▸ **Tugas 1**
Sebutkan semua tipe kontroler yang dikelompokkan berdasarkan variabel yang dikontrol dalam teks tentang sistem pengontrolan di bawah ini.

▸ **Kutipan Terpilih**
◆ ◆ ◆ ◆

Kedua laju aliran tersebut diukur dan melalui divider perbandingan keduanya dihitung. Hasil perbandingan ini kemudian dibandingkan dengan perbandingan yang diinginkan (desired ratio sebagai setpoint), dan error antara perbandingan yang terukur dengan setpoint menghasilkan sinyal aktuasi sebagai kontroler ratio.

d. Auto Selector Control
       Sistem kontrol ini melibatkan satu manipulated variable (MV) dan beberapa controlled ouputs. Karena hanya ada satu manipulated variable, maka hanya satu controlled outputs yang dapat dikendalikan, auto selector control akan mentransfer aksi kontrol dari satu controlled output
Gambar berikut mengilustrasikan suatu konfigurasi auto selector control sebagai suatu low selector switch.
 
Sistem digunakan untuk memanaskan air yang mengalir ke dalam boiler. Suatu control loop tekanan diaplikasikan pada steam yang keluar dari boiler. Selain itu, kontroler level juga diaplikasikan pada boiler. Low level selector akan memindahkan aksi kontrol dari kontroler tekanan PIC ke kontroler level LIC apabila level water di boiler berada di bawah batas level minimalnya.


Klasifikasi dan Aplikasi Sistem Pengontrollan


  Berdasarkan variabel yang dikontrol, controler dapat dikelompokkan menjadi beberapa tipe, yaitu : Flow Controller, Pressure Controller, Liquid-Level Controller dan Temperature Controller.

1. Flow Control
       Kontroler ini mengendalikan kecepatan aliran (flow rate) pada nilai setpoint-nya. Gambar berikut ini memperlihatkan contoh konfigurasi flow control.

Pada gambar diatas menjelaskan bahwa,
-       Flow Indicator mengukur flow rate aliran F
-       Nilai F akan dibandingkan dengan set point FSP, yaitu kecepatan aliran yang diinginkan
-       Controler akan memutuskan/mengoreksi error dengan mengirimkan sinyal ke elemen pengendali akhir
-       Berdasarkan sinyal ini control valve akan membuka atau menutup sampai keadaan mantap tercapai
-       Mekanisme kontrol yang tepat adalah apabila F naik, maka control valve akan menutup, sebaliknya apabila F turun, maka control valve akan membuka.

◆ ◆ ◆ ◆

▸ **Catatan Sumber**
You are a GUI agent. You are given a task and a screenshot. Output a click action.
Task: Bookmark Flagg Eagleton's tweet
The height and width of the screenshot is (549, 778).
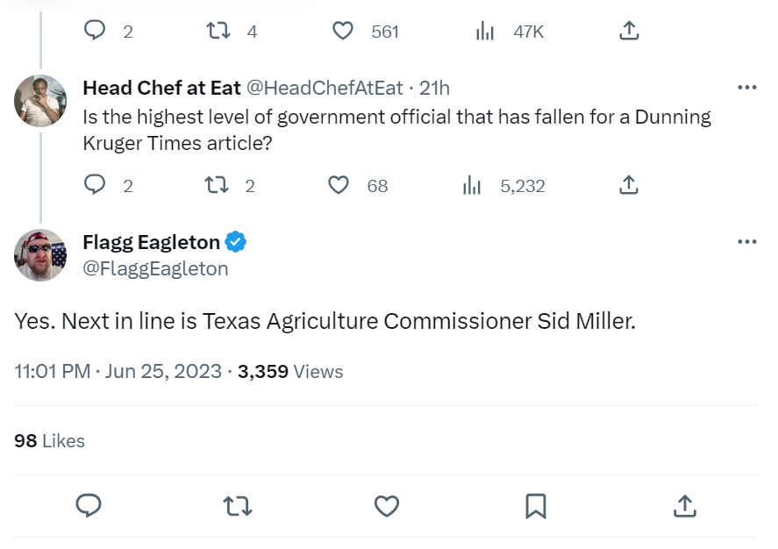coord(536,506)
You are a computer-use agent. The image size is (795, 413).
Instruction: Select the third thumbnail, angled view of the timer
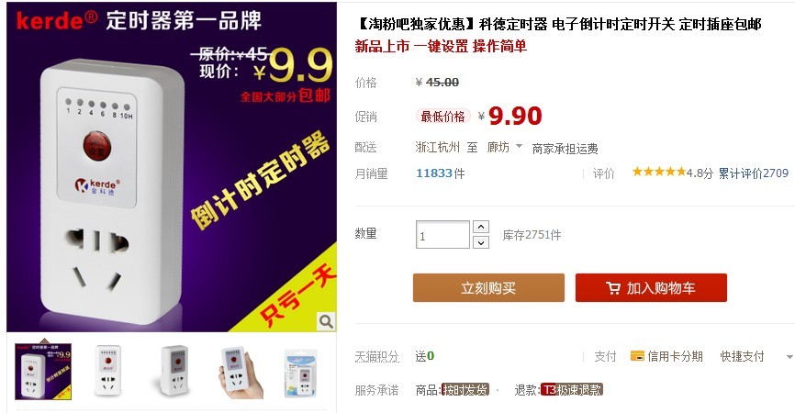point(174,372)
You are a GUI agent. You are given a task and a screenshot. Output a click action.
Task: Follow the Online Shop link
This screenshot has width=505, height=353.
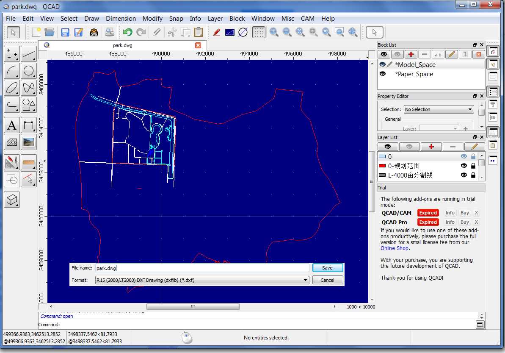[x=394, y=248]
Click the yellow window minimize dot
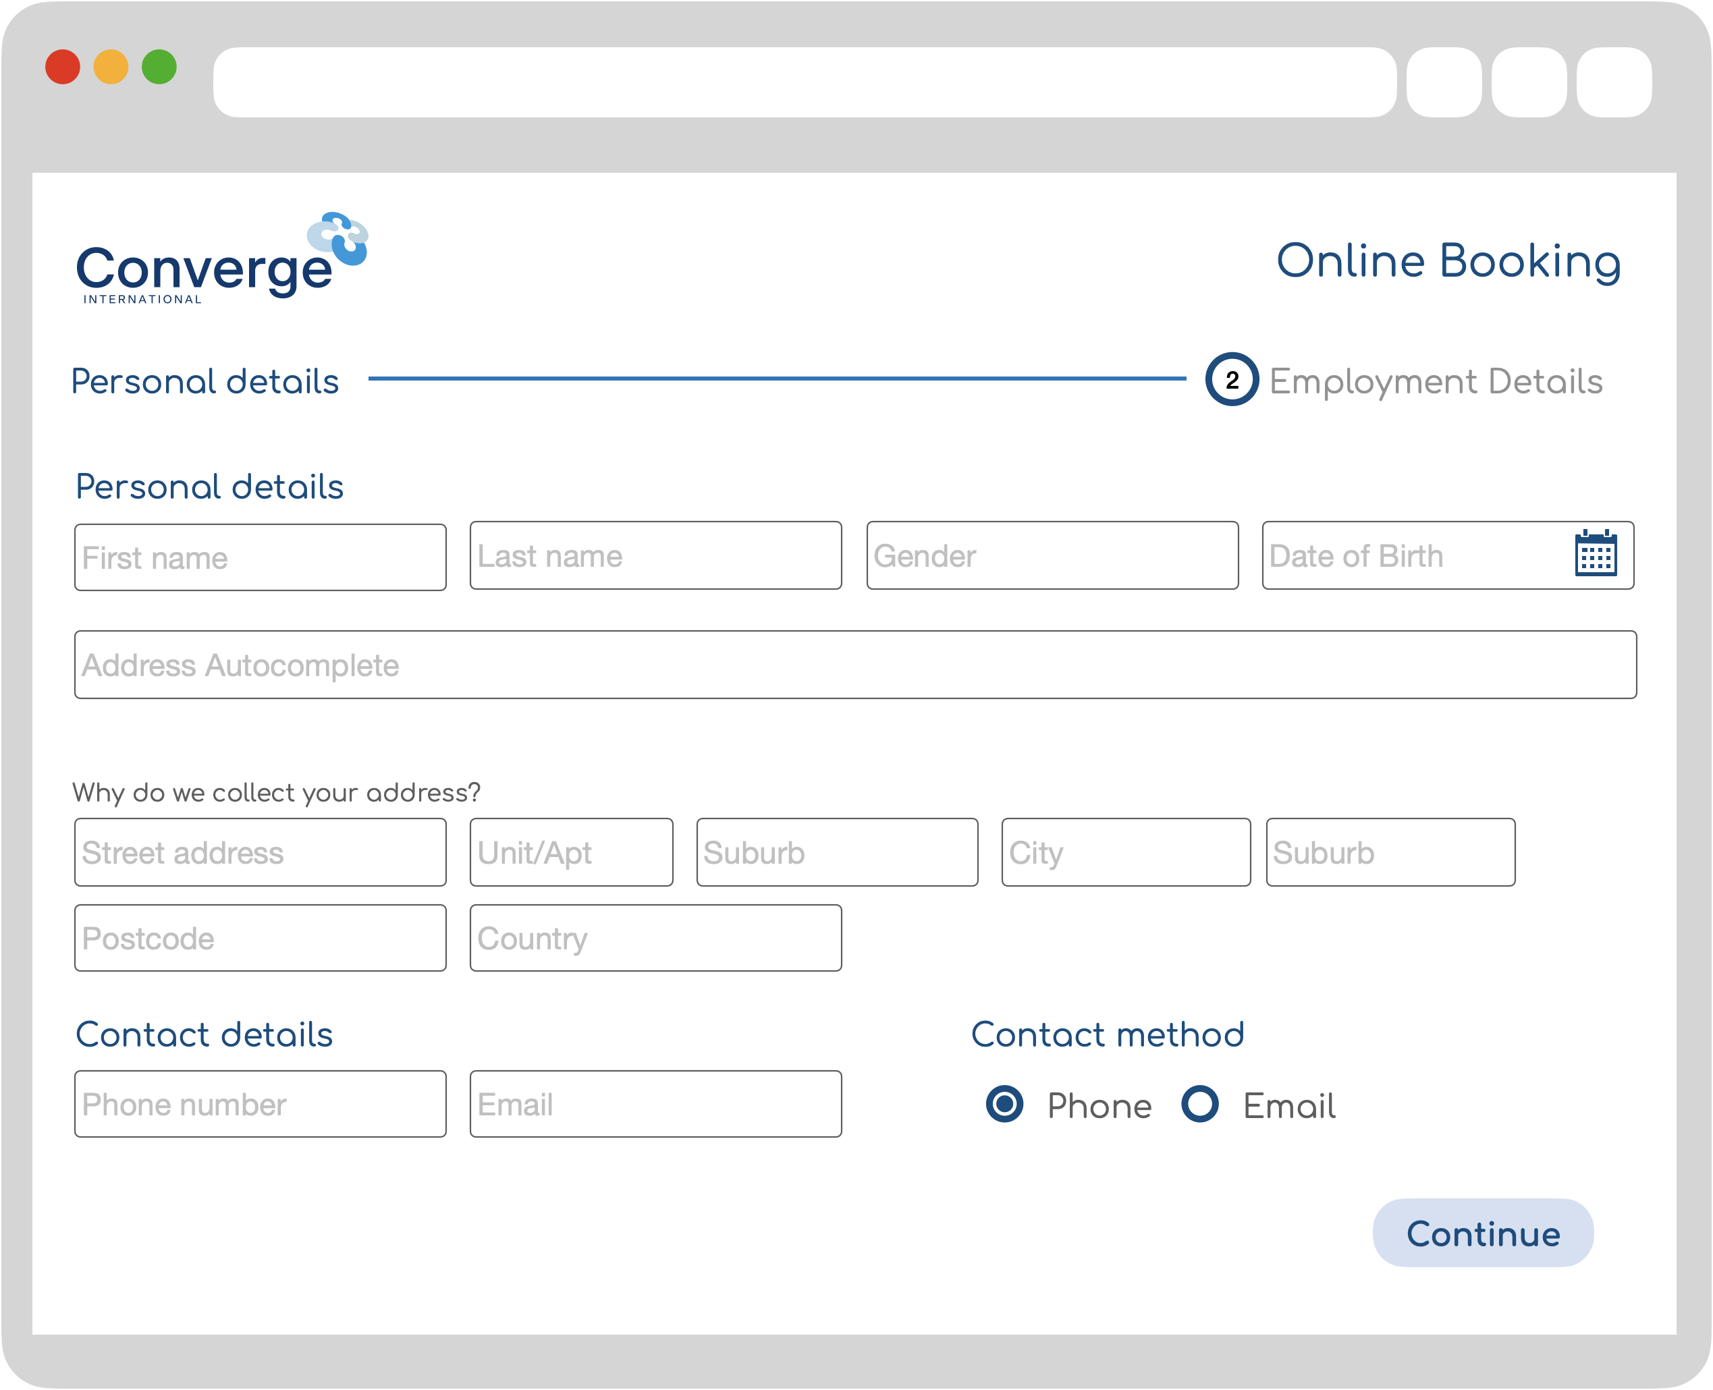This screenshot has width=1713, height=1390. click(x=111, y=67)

◆ ◆ ◆ ◆

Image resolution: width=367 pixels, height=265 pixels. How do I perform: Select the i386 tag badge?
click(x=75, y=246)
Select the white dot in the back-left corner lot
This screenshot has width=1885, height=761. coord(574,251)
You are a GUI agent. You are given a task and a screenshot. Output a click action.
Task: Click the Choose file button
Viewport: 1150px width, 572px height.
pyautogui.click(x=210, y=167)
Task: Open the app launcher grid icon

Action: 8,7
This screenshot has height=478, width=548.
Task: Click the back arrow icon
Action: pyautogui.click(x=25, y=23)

◆ ◆ ◆ ◆

▸ **Tugas 2**
Tulis ulang bagian catatan dari baris yang memuat "You are a computer-use" sampai baris yang memuat "This screenshot has width=1713, height=1390." dengan mengganti "Online Shop" menjadi "Web Store", tanpa mengubah apa pun selain itu. Jangan sertakan gambar dalam jawaban.

▸ **Keluaran yang Diharapkan 1**
Flow Controller, Pressure Controller, Liquid-Level Controller, dan Temperature Controller.

▸ **Keluaran yang Diharapkan 2**
You are a computer-use agent. The image size is (795, 413).
Instruction: Select the third thumbnail, angled view of the timer
point(174,372)
You are a GUI agent. You are given a task and a screenshot. Output a click action.
Task: Follow the Web Store link
This screenshot has width=505, height=353.
[x=394, y=248]
Click the yellow window minimize dot
This screenshot has width=1713, height=1390. click(x=111, y=67)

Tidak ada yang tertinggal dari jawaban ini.